The solid’s formulas are given as follows:

$$\left\{\begin{array}{c}{\rho }_s\frac{{\partial }^{2}U}{\partial t^2}+\nabla ·\sigma =0\\ U{|}_{t=0}=0, \frac{\partial U}{\partial t}{|}_{t=0}=(0, 0, v_0)\\ \partial z{|}_{z=0}=p_2{|}_{z=0}\end{array}\right.$$

(3)

where $\nabla =\frac{\partial }{\partial x}i+\frac{\partial }{\partial y}j+\frac{\partial }{\partial z}k$, $\nabla$ is the divergence, $\Phi$ is the velocity potential function, $U(u_x,u_y,u_z)$ is the wall particle displacement and $\sigma$ is the particle stress tensor.

The mathematical model is a system of partial differential equations and obtaining its analytical solution is very difficult. Therefore, finite element simulation is used to analyze it.
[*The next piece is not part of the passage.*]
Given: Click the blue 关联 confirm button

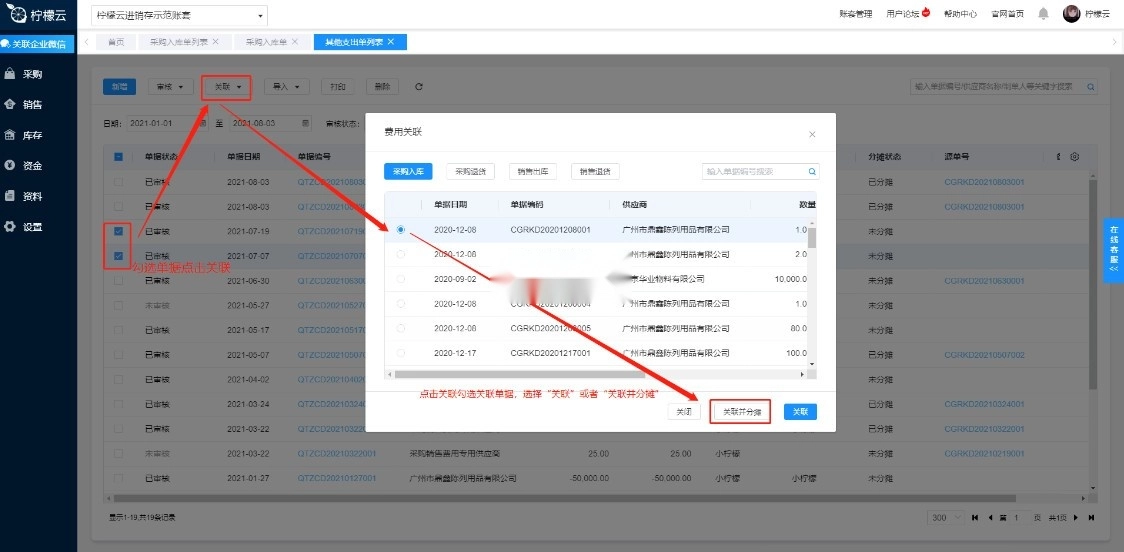Looking at the screenshot, I should click(x=800, y=412).
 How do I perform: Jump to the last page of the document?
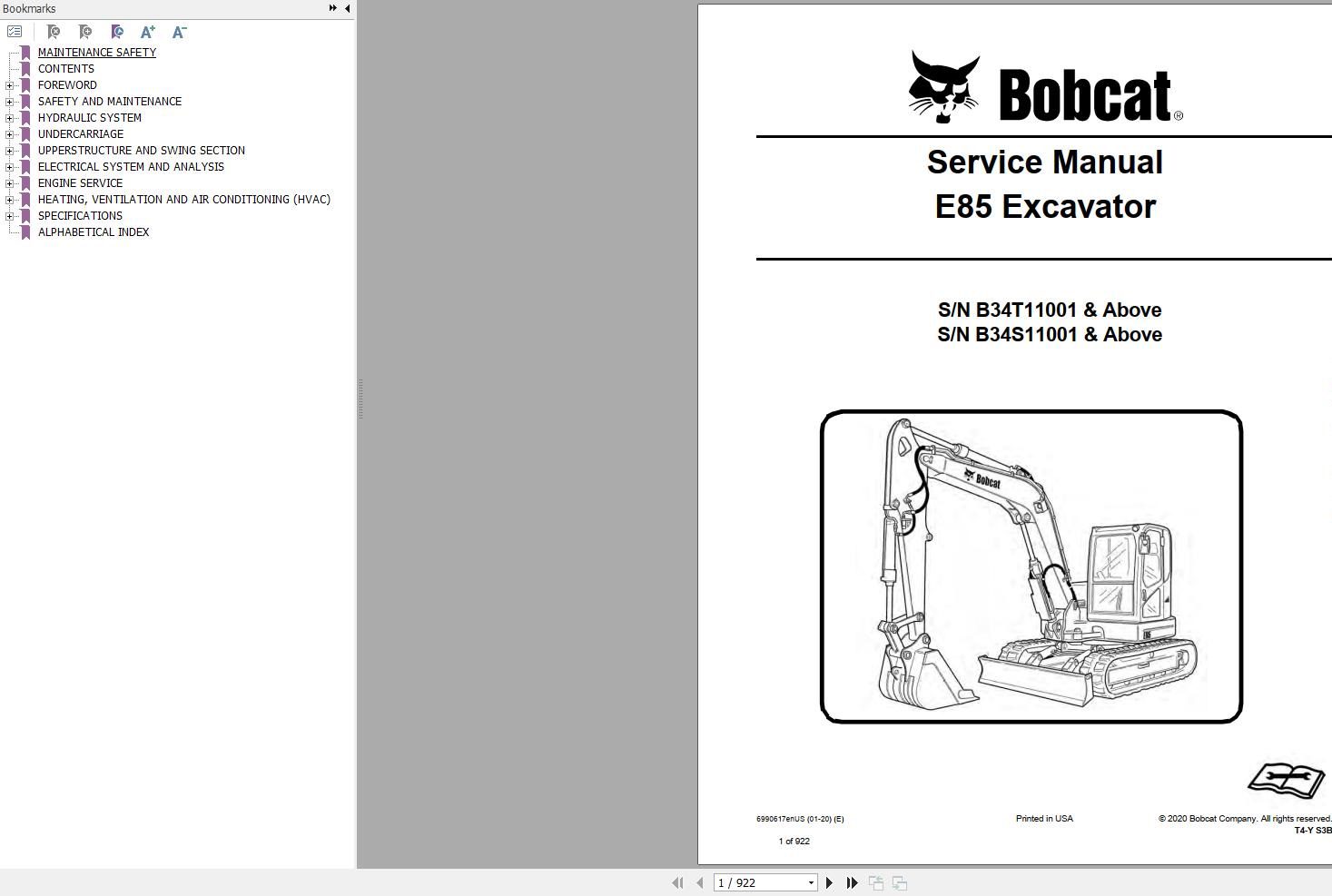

2.2. Constitutive Model Selection of Metal Material

Combined with the microjet impact mathematical model, during the impact process, the wall surface exhibits characteristics of instantaneous strong dynamic load, large deformation and high strain rate. The strain rate in the deformation process of materials can be as high as 10⁴ to 10⁶ s⁻¹ and the strain rate effect cannot be ignored. Therefore, the classical Johnson–Cook model is chosen to describe the mechanical behavior changes in materials. The common formula of the J–C model gives the expression of yield stress ${\sigma }_e$ as follows [10]:

$${\sigma }_e=({\sigma }_0+B{{\epsilon }_e}^{n1})(1+Cln(\dot{{\epsilon }_e}/\dot{{\epsilon }_0}))\left\{1-{(\frac{T-T_{room}}{T_{melt}-T_{room}})}^m\right\}$$

(4)

where ${\sigma }_0$ is the yield strength, ${\epsilon }_e$ is the equivalent strain, $\dot{{\epsilon }_e}$ is the equivalent strain rate, $\dot{{\epsilon }_0}$ is the reference strain rate, B and n1 are strain hardening parameters, C is the strain rate strengthening parameter, T is the temperature during material deformation, $T_{room}$ is the room temperature, $T_{melt}$ is the material melting point and m is the temperature sensitive parameter.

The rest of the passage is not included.